TASK TO COMPLETE »
Could you continue the email thread about the Ford 4000 that quits after running a while, picking up right after its final line?

>> begin PASSAGE

[AT] Ford 4000 Quitting Afer Running a While

Charlie V 1cdevill at gmail.com
Sun Jul 14 10:01:41 PDT 2013


The easiest way to work on that dist., Dave, was to take it off the
engine.  I knew there was a reason why Ford went to the top distributor in
1949 with the 8BA block, but I did not know you were that reason.   LOL

Charlie V.


On Sun, Jul 14, 2013 at 11:40 AM, Dave Rotigel <rotigel at me.com> wrote:

> Al,
>         It would take about the same time to replace the plugs, wires,
> points, condenser, rotor and cap as it will for your AK to cool down after
> several hours of shooting. I'd be willing to bet none of this has been done
> for at least several years. The total cost should not be more than the 150
> rounds you just put through the rifle!
>         Dave
> PS, Many of us don'r remember how fast points, plugs, etc. wear out on
> these older units. I'm still shocked each spring when I "tune up" my 1953
> MH Pacer! Points, cap and rotor are all burned! When I was a kid you needed
> to tune up your car every 8-10,000 miles--damn the 1948 Ford V-8
> distributor was FUN to work on!
>
>
> On Jul 14, 2013, at 9:21 AM, Richard Fink Sr wrote:
>
> > Al i would bet on coil or resistor first. Then have the points and
> condenser
> > with me and tools to change next time i ran it.

>> end PASSAGE
>> begin DATA

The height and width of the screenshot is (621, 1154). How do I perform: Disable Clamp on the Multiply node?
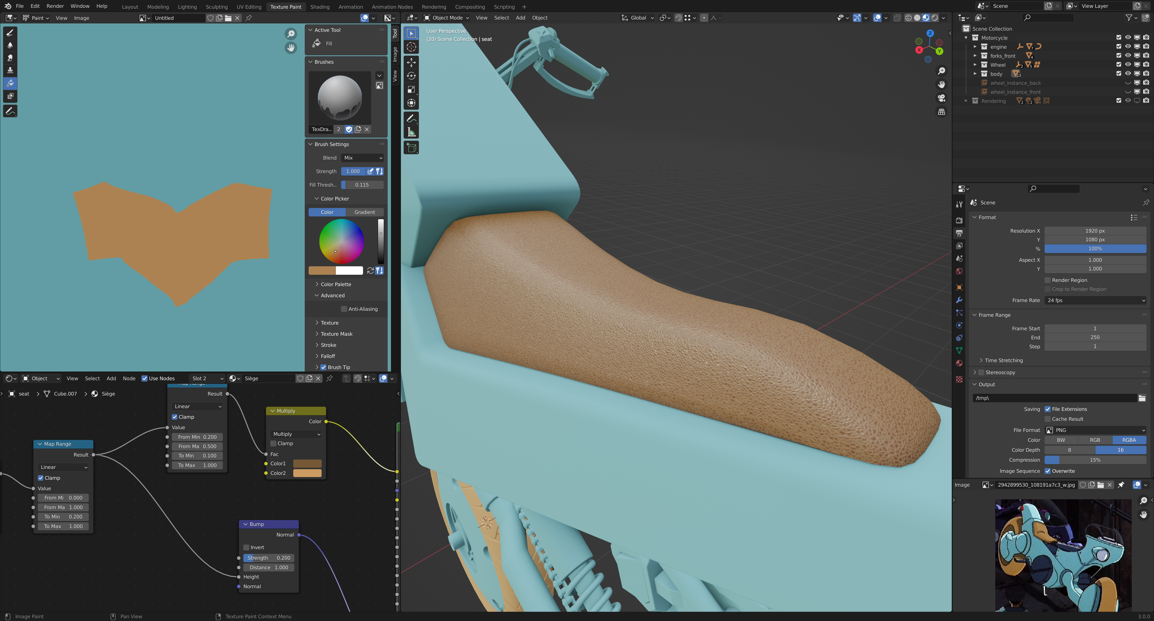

>> end DATA

THE RESPONSE »
> > R Fink
> > PA
> >
> >
> >
> >
> > ----- Original Message -----
> > From: "Alan Nadeau" <ajnadeau1 at myfairpoint.net>
> > To: "ATIS" <at at lists.antique-tractor.com>
> > Sent: Saturday, July 13, 2013 2:39 PM
> > Subject: [AT] Ford 4000 Quitting Afer Running a While
> >
> >
> >> The shooting club I belong to has a Ford 4000 which is having "issues".
> >> I'm not sure where to start trying to narrow it down.  This is the newer
> >> version with the 3 cyl. gas engine, not the early one which looks like a
> >> beefed up N Series.  We use it, with a 6 foot bushhog, to keep the
> >> weed/brush growth down on several acres of old pasture land around the
> >> club grounds.  I get along with it as it is the right age, even if it is
> >> an off brand(Ford was never real popular around here).  Nobody else
> really
> >> cares to operate it as it is a bit of a clubfoot and is not a shiny
> >> compact tractor.
> >>
> >> I starts fine and runs good for the first 1-2 hours.  Then it starts to
> >> stumble and over a few minutes gets worse until it dies completely.
> >> Sometimes it will restart immediately and run (barely) for a few
> seconds,
> >> at other times it won't restart without sitting 30-45 minutes.  After
> that
> >> rest period it will again run normally but for a shorter time,
> continuing
> >> that sequence until It won't run at all until completely cooled down.
> >>
> >> When it starts stumbling I can usually notice the difference in engine
> >> note.  If I catch it in time I find I can take the load off it, close
> the
> >> throttle to barely above idle and, by playing with the choke, manage to
> >> limp it back to the barn.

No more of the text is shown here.